WHAT YOU ARE ASKED TO DO → Pull out each line in the entries below that includes the word "pixels".

****

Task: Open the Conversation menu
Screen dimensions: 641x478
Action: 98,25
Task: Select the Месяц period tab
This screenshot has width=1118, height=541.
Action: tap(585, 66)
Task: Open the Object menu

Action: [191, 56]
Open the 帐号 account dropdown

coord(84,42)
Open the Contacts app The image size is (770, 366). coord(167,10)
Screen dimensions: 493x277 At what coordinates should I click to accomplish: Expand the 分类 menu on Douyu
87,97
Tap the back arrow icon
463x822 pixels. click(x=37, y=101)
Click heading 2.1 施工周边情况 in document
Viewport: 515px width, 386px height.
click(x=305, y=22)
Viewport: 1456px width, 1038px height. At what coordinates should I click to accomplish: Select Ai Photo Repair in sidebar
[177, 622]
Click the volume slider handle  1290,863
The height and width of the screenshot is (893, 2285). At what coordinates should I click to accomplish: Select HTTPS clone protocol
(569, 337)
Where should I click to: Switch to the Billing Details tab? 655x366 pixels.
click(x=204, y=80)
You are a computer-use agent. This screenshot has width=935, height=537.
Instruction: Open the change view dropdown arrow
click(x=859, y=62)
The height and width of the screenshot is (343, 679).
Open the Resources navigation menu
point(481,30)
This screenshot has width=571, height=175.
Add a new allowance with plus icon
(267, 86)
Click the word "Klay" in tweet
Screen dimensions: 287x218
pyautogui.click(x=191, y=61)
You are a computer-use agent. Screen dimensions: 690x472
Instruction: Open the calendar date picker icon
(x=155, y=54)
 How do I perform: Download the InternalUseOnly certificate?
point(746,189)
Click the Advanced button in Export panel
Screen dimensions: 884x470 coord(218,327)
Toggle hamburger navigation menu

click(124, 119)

****

SOLUTION →
463x822 pixels. click(x=37, y=101)
Where should I click to: Switch to the Billing Details tab? 655x366 pixels.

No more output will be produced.